Segment Start: Input data
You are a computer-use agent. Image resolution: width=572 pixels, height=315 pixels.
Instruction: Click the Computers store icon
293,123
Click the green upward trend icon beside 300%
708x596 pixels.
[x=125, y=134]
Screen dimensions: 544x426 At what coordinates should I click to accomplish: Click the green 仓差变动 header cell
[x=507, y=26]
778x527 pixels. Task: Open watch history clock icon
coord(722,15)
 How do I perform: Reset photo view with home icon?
Segment End: Input data
Segment Start: Input data
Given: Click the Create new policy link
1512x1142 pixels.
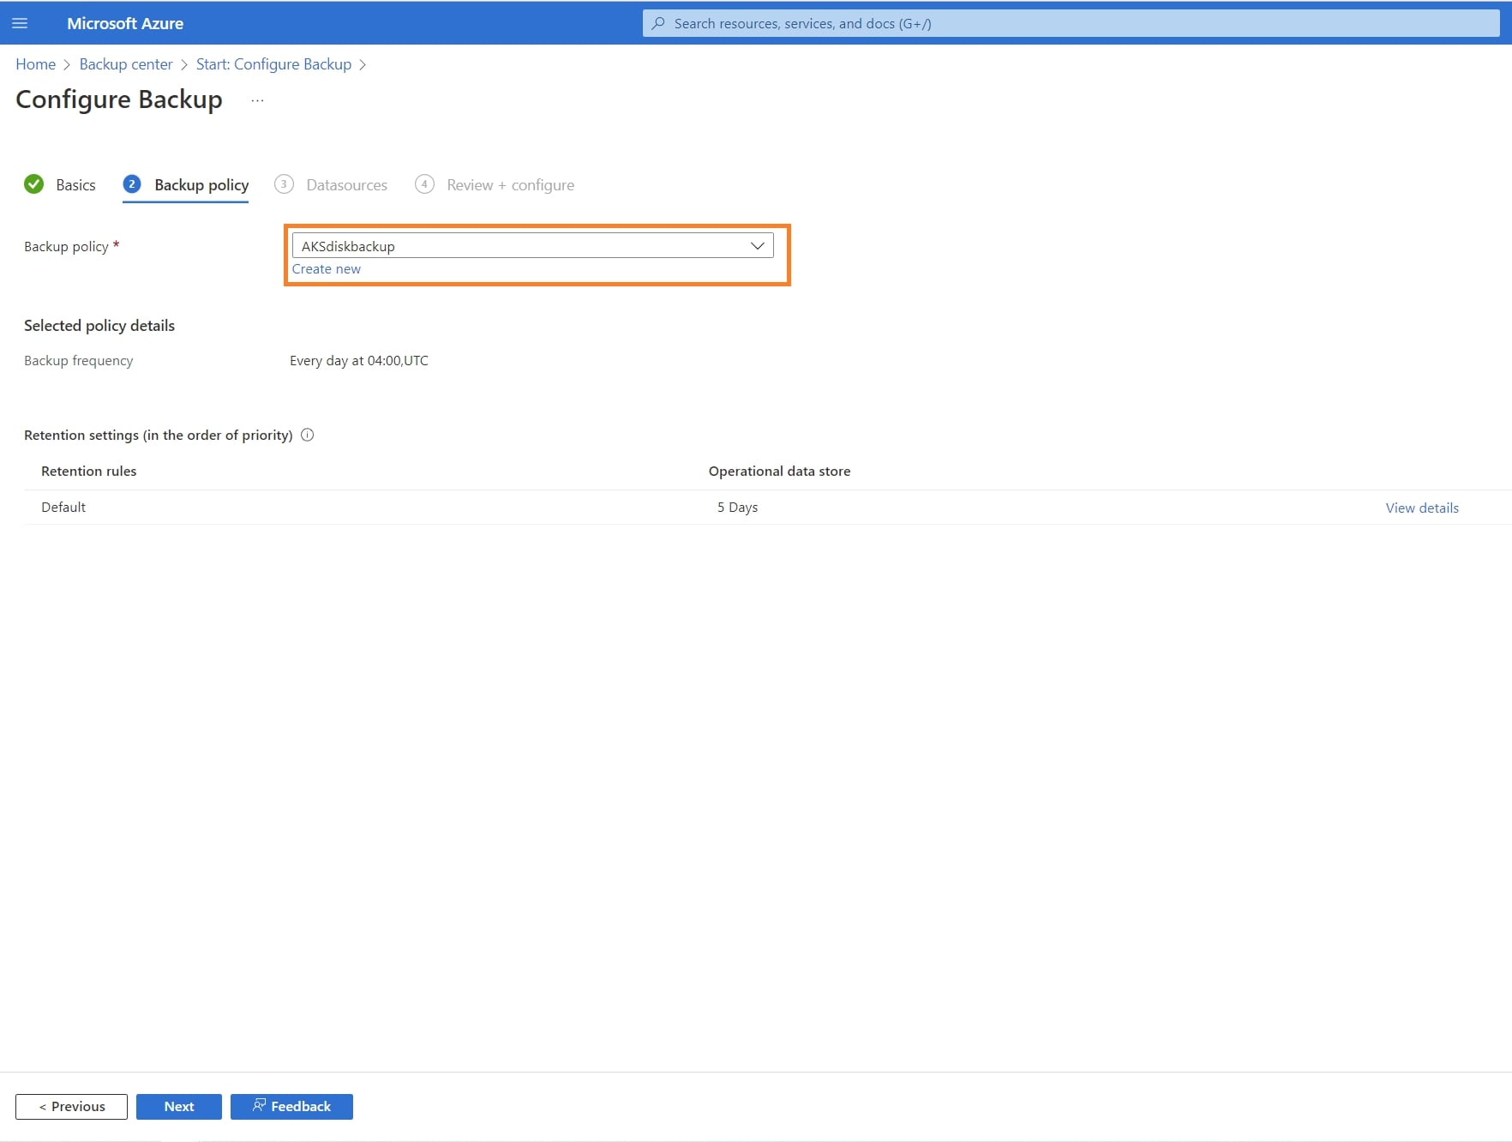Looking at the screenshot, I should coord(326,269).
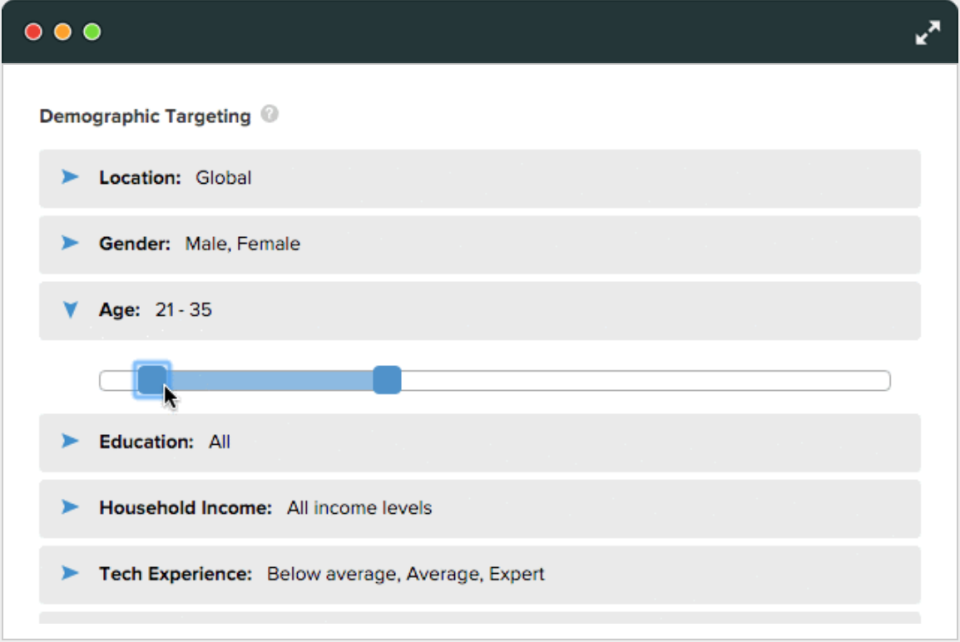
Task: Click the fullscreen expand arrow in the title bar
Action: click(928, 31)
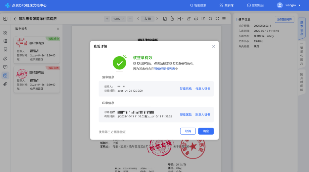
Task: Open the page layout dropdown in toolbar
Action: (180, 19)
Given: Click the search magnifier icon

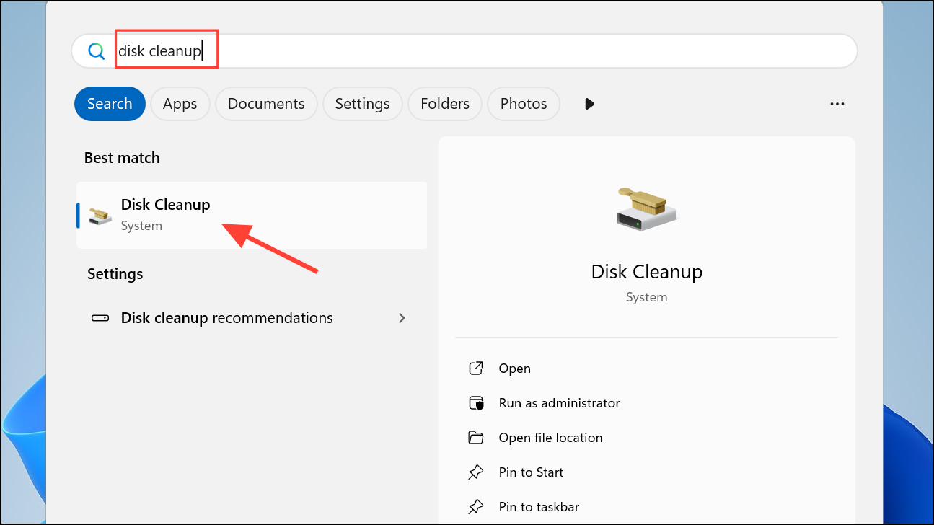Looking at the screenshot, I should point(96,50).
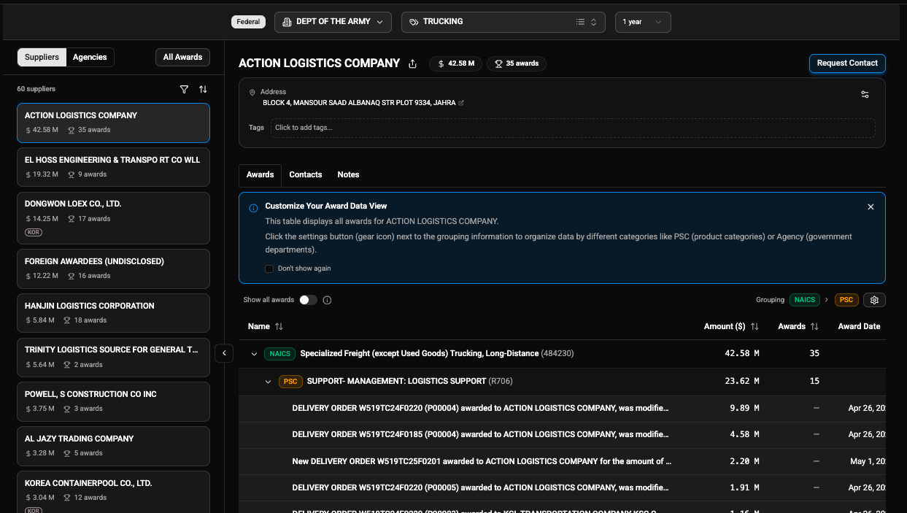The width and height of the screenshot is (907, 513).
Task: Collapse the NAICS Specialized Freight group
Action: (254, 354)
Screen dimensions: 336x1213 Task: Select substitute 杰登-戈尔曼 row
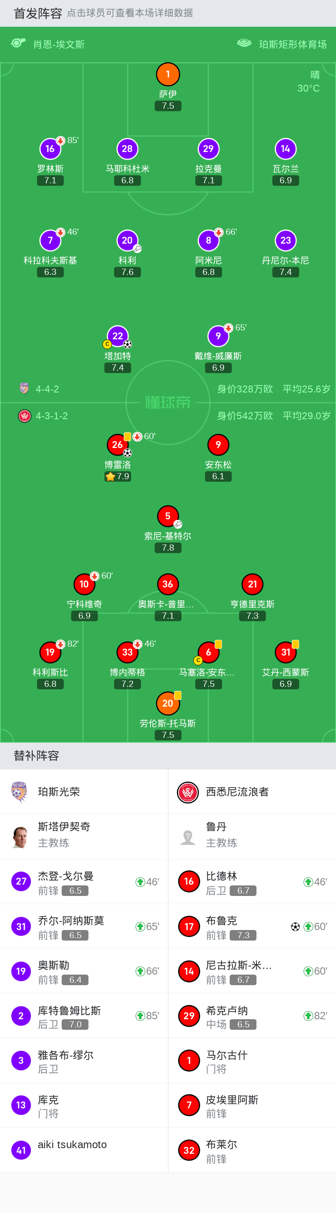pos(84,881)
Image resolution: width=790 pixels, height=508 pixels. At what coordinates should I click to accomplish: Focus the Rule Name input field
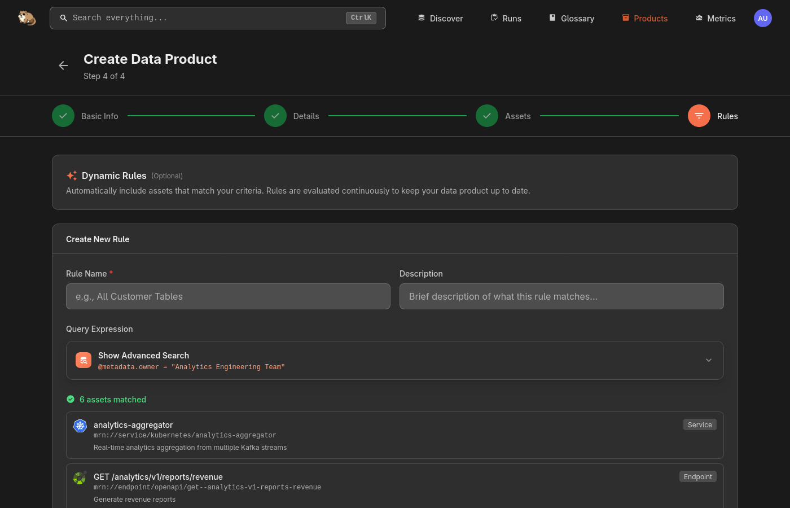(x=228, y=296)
Segment End: Input data
Exercise instructions:
Output the lines above exactly, but only those between the line holding "You are a computer-use" and the line holding "How do I perform: Reset", inclusive.

Written reply:
You are a computer-use agent. Image resolution: width=572 pixels, height=315 pixels.
Instruction: Click the Computers store icon
293,123
Click the green upward trend icon beside 300%
708x596 pixels.
[x=125, y=134]
Screen dimensions: 544x426 At what coordinates should I click to accomplish: Click the green 仓差变动 header cell
[x=507, y=26]
778x527 pixels. Task: Open watch history clock icon
coord(722,15)
 How do I perform: Reset photo view with home icon?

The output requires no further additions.